Can you duplicate, word for word, the whole passage below on S&P 500 monthly total returns?

*** PASSAGE SHOWN ***

View from the Observation Deck  

  1. In 2017, the S&P 500 Index (the "index") did not register a single down month on a total return basis, which includes reinvested dividends. That is not typically the case. 
  2. In 10 of the past 11 calendar years, which includes the 2008-2009 financial crisis, the index endured no less than two negative total return months and as many as eight (see table). 
  3. In the first three months of 2019, the index posted the following total returns: 8.01% (January); 3.21% (February); and 1.94% (March), according to Bloomberg. Only nine more positive months needed to match 2017.  
  4. From 2008 through March 2019, the S&P 500 Index endured a loss in 43 of the 135 months on a total return basis, or approximately 32% of the time. Over that same period, the index posted an average annualized total return of 8.32%, according to Bloomberg. 
  5. For comparative purposes, from 1926 through 2018, the S&P 500 Index posted a loss in 25 of the 93 calendar years on a total return basis, or approximately 27% of the time, according to data from Ibbotson Associates/Morningstar. Over that same period, the index posted an average annual total return of 9.99%, according to Bloomberg.

*** SUPPLIED DATA ***

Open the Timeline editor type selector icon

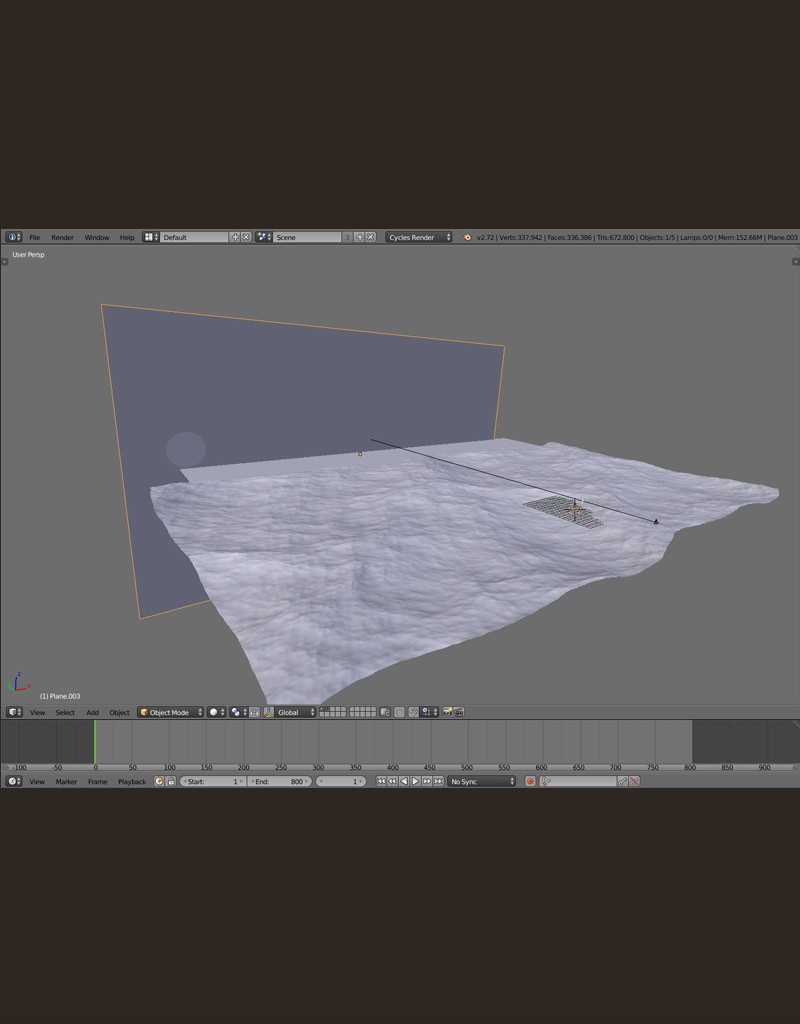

***

RESULT FOR THIS TASK:
View from the Observation Deck  

  1. In 2017, the S&P 500 Index (the "index") did not register a single down month on a total return basis, which includes reinvested dividends. That is not typically the case. 
  2. In 10 of the past 11 calendar years, which includes the 2008-2009 financial crisis, the index endured no less than two negative total return months and as many as eight (see table). 
  3. In the first three months of 2019, the index posted the following total returns: 8.01% (January); 3.21% (February); and 1.94% (March), according to Bloomberg. Only nine more positive months needed to match 2017.  
  4. From 2008 through March 2019, the S&P 500 Index endured a loss in 43 of the 135 months on a total return basis, or approximately 32% of the time. Over that same period, the index posted an average annualized total return of 8.32%, according to Bloomberg. 
  5. For comparative purposes, from 1926 through 2018, the S&P 500 Index posted a loss in 25 of the 93 calendar years on a total return basis, or approximately 27% of the time, according to data from Ibbotson Associates/Morningstar. Over that same period, the index posted an average annual total return of 9.99%, according to Bloomberg.